Everyone loves a bargain, but a new Canadian study has found that people who adopt a price-conscious mentality — meaning their main goal is to save money and get the best deal — tend to see customer service representatives as less human.
“When shoppers focus only on paying the lowest price, they become less attuned to understanding the human needs of others, or even recognizing them,” said Johannes Boegershausen, a Ph.D. student who co-authored the study.
For the new research, the researchers conducted several experiments.
One showed that consumers used fewer humanizing words in reviews of the discount carrier Ryanair than in reviews of the higher-end airline Lufthansa, even after accounting for quality differences between brands.
In another experiment, study participants were either shown photos of a flight attendant wearing uniforms from Ryanair, Lufthansa, or one wearing a neutral uniform. The researchers found that respondents saw the flight attendants from Lufthansa and the non-employee as relatively equally human, but the Ryanair employee was seen in a poorer light.
“We simply varied the brand, and found that people ascribed lower capabilities for experiencing emotions and feelings to the Ryanair flight attendant,” said Boegershausen, from the University of British Columbia Sauder School of Business.
He added that this subtle dehumanization can take many forms and is not necessarily intentional.
Another experiment had participants interact in a live chat with a rude customer service representative. They were then given the chance to punish the employee through a complaint. The researchers found participants were 18 percent more likely to give a rating that would lead to disciplinary actions against the employee when shoppers were adopting a price-conscious mentality than when they were not.

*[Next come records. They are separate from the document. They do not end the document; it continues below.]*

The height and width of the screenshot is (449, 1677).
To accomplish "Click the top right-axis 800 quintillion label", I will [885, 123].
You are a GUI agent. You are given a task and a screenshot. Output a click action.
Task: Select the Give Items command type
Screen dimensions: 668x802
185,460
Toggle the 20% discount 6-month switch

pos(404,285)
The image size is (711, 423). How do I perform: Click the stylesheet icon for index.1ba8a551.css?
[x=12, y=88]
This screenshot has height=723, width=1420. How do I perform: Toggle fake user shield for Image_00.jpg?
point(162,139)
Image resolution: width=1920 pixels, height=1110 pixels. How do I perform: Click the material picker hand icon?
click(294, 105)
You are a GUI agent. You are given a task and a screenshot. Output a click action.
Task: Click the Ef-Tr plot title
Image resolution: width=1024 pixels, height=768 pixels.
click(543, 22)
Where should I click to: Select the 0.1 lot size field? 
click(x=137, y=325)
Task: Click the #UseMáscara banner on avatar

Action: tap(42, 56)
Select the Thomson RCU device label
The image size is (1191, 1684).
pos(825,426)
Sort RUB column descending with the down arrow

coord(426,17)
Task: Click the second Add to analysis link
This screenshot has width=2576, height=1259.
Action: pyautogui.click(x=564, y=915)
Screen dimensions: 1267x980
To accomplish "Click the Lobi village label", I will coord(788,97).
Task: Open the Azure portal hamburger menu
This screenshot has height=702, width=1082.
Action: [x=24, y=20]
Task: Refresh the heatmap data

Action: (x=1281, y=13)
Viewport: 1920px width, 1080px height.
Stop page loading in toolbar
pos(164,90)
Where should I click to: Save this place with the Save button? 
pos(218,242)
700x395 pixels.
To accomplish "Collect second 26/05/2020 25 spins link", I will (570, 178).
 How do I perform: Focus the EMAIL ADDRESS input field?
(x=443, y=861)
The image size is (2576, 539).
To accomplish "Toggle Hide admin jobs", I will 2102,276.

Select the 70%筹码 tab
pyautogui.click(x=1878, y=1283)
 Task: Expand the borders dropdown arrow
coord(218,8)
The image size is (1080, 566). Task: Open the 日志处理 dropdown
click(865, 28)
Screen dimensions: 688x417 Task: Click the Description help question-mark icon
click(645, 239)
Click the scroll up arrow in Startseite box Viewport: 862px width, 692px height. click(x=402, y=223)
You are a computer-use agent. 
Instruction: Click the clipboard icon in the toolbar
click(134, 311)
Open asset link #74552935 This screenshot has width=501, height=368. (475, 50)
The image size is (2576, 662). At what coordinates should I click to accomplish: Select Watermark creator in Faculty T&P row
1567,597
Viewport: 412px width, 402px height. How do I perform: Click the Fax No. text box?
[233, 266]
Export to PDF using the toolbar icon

The researchers say the findings could have implications for owners and management of discount stores, as the problem could affect employee retention.
Previous research has found employees who experience rude and inconsiderate customer behaviors report higher levels of emotional exhaustion, job dissatisfaction and burnout. Potentially, those unhappy employees might mistreat the next customer, who in turn gets angry and mistreats employees, creating a vicious circle for companies and employees alike.
Since discount-based companies such as Walmart and Ryanair are experiencing unprecedented growth, it’s important to pinpoint what’s going on, said Boegershausen.
“I think most consumers, myself included, are guilty of this at some point,” he said. “When you really drill down, you don’t really recognize that someone is fully human anymore. But it doesn’t take much to be human and to let others know you recognize them as human. Everyone has the right to be considered human.”